Here are some famous Masons from Latin American countries:
- Mexico: Benito Juárez, president and leader of the Mexican Reform, was a member of the Masonry and used its values and principles in his struggle for freedom, justice, and democracy in Mexico.
- Argentina: José de San Martín, leader of the independence of Argentina, Chile, and Peru, was a prominent Mason and a founding member of the Grand Lodge of Argentina in 1825.
- Brazil: Juscelino Kubitschek, President of Brazil from 1956 to 1961, was a Mason and a member of the Grand Lodge of Minas Gerais.
- Chile: Bernardo O’Higgins, leader of the independence of Chile, was a Mason and a member of the Lautaro Lodge.
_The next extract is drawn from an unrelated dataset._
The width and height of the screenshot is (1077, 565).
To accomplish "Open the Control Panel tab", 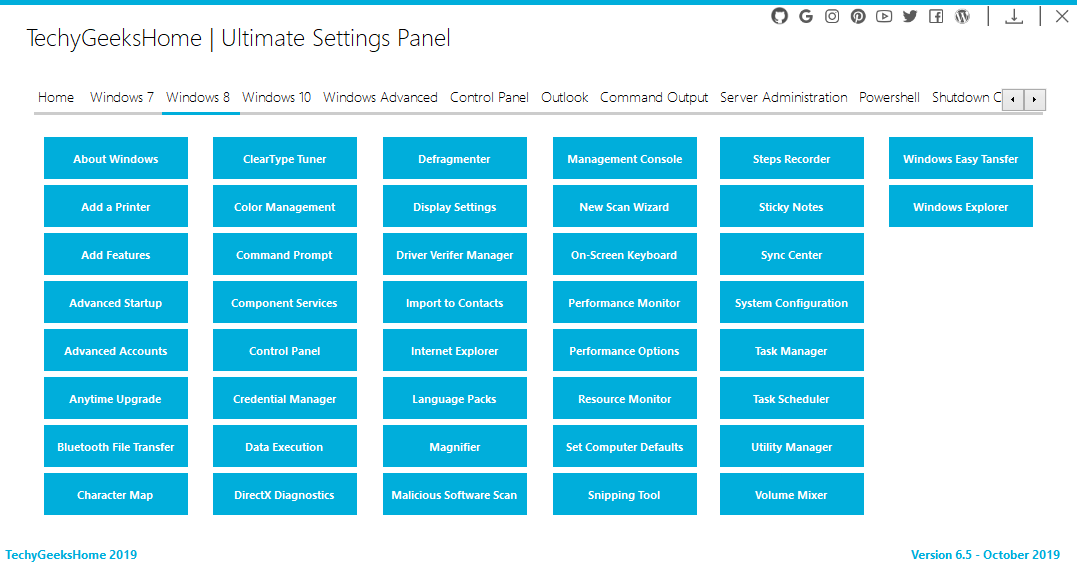I will point(489,97).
- Peru: Víctor Raúl Haya de la Torre, political leader and founder of the Peruvian Aprista Party, was a Mason and a member of the National Grand Lodge of Peru.
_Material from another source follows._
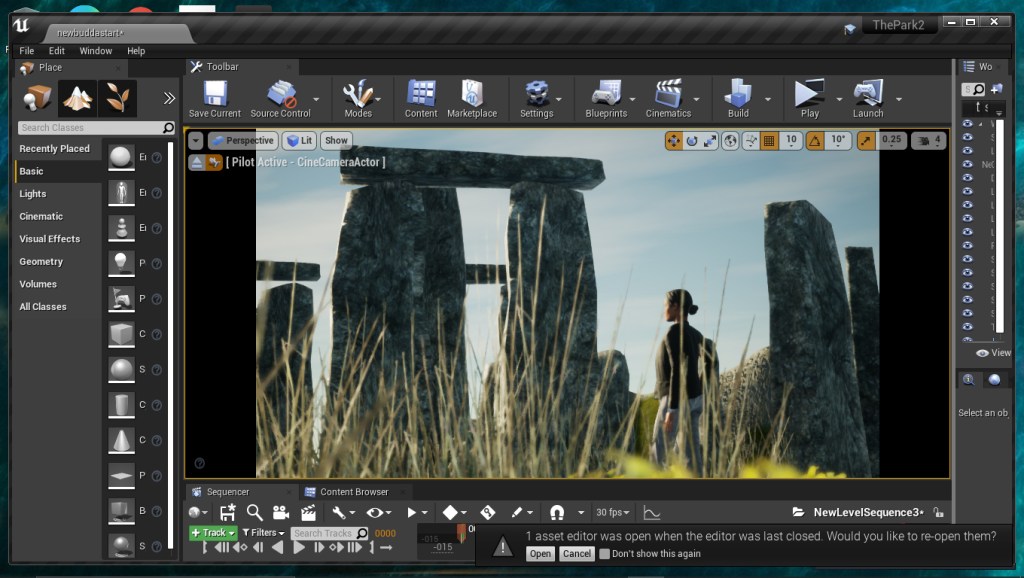Click the Search Classes input field

[90, 128]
- Colombia: Francisco de Paula Santander, military leader and politician who played a key role in the independence of Colombia, was a Mason and founded several Masonic lodges.
- Venezuela: Rómulo Gallegos, writer and politician who served as president of Venezuela in 1948, was a Mason and a member of the “Rómulo Gallegos” Lodge in Caracas.
- Cuba: José Martí, poet, journalist, and leader of the Cuban independence movement, was a Mason and a member of the “Caballeros de la Luz” Lodge in New York.
- Uruguay: José Batlle y Ordóñez, president of Uruguay between 1903-1907 and 1911-1915, was a Mason and a member of the Grand Lodge of Freemasonry of Uruguay.
- Paraguay: Carlos Antonio López, president of Paraguay between 1844 and 1862, was a Mason and a member of the “Esperanza” Lodge in Asunción.
Venezuela: Simón Bolívar was initiated into Masonry in Cadiz, Spain, in 1803, and later became a member of several Masonic lodges in Venezuela, Colombia, and other countries. Masonry influenced his thinking and his struggle for the independence of Latin America. Bolívar also held several important positions in Masonry, such as Grand Master of the Grand Lodge of Venezuela and Grand Master of the Grand Lodge of Gran Colombia.
Similarly, the most universal American, precursor of American independence, Francisco de Miranda, participated in the American independence, the French Revolution and later in the emancipation of his country, being a leader of the Patriot Bank, as well as a ruler of the first Republic of Venezuela. He was initiated into Masonry in Cadiz, Spain, in 1783, and later became a member of several Masonic lodges in France, the United Kingdom, and other countries. Masonry influenced his thinking and his struggle for Latin American independence. Miranda was also one of the founders of the Grand Lodge of Venezuela and held several important positions in Masonry in Europe and Latin America.
Masonry has played an important role in the history and culture of Latin America and has been a positive force in many aspects. Masonry has promoted values such as freedom, equality, fraternity, tolerance, and justice, and has fostered the development of education, culture, and science in the region.
Furthermore, Freemasonry has been a space for encounter and dialogue among people of different backgrounds and beliefs, and has promoted the building of bridges between cultures and peoples in Latin America. Through its lodges and organizations, Freemasonry has supported initiatives of solidarity and humanitarian aid, as well as community development projects and the defense of human rights.
In summary, Freemasonry has left a significant mark on Latin America, and has been a positive force in promoting values and practices that have contributed to the well-being and progress of the region.